As for the lack of PEZA zone sites, President Duterte recently greenlit 11 new PEZA zones. These consist of two horizontal manufacturing zones and nine vertical towers for IT-BPO purposes.

The BoI’s thrust is to attract Korean, Japanese, Taiwanese, European, and American companies who are leaving China. The Philippine advantage includes plentiful skilled workers, stable wages, industrial peace, and no export restrictions. Investors can also take advantage of the numerous free trade agreements we have with counterpart countries. The incentives offered by CREATE are the proverbial icing on the cake.

The BoI is positioning the Philippines as a complimentary host country to existing factories based in China, not as a principal place for manufacturing. I suppose this works for now — but by no means should it be our long term positioning.

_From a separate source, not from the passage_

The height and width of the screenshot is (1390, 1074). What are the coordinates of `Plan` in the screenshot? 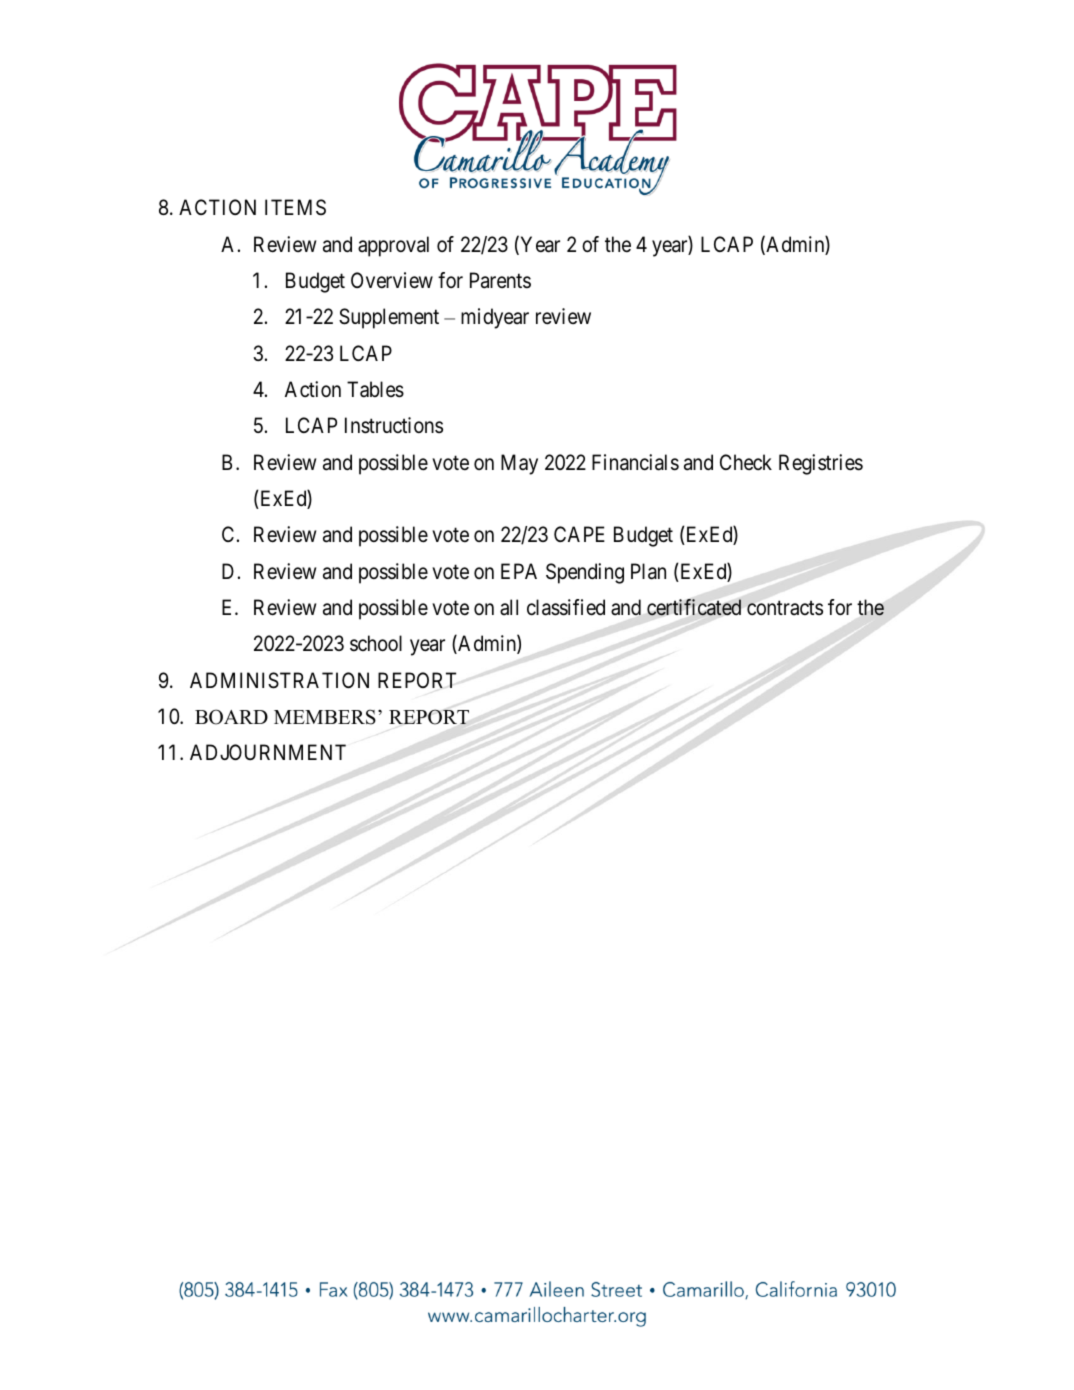 It's located at (648, 571).
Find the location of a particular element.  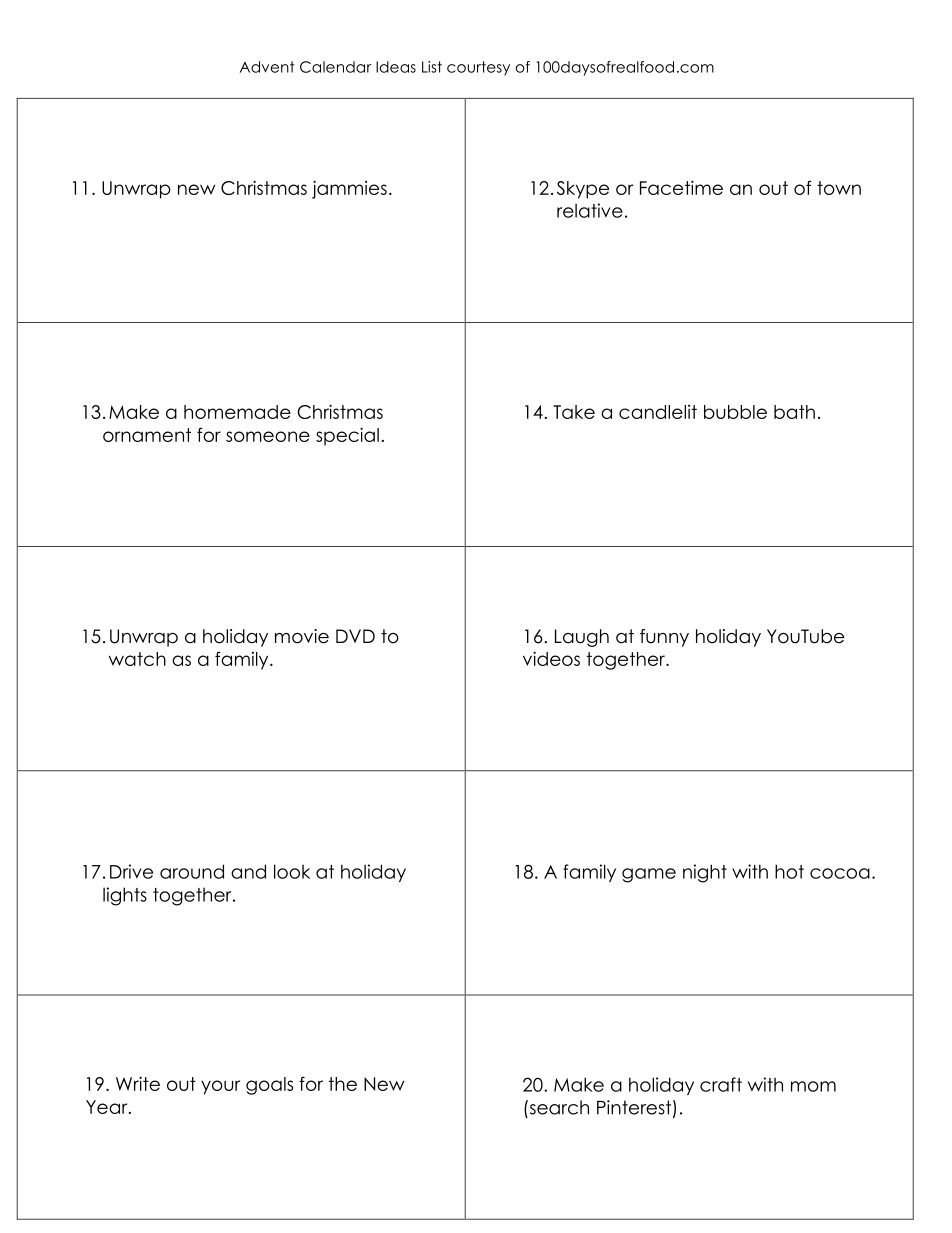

At some point very soon, the Philippines must make the transition to become a manufacturing hub. We must make the shift from being a consumer-lead economy to one that is production lead. We must expand our range of competence in high-value manufacturing like aerospace parts, electric vehicles, and pharmaceutical products. Only then can growth be sustainable without widening the budget deficit. Only then will national income rise to upper income levels.

The economic blowback of the Wuhan virus will be minimized if we are able to attract enough FDIs to provide jobs, capital formation and long term earnings for the country. FDIs can make the new normal a “better normal.”

Let’s hope CREATE is enacted into law and the BoI sustains its strong FDI campaign.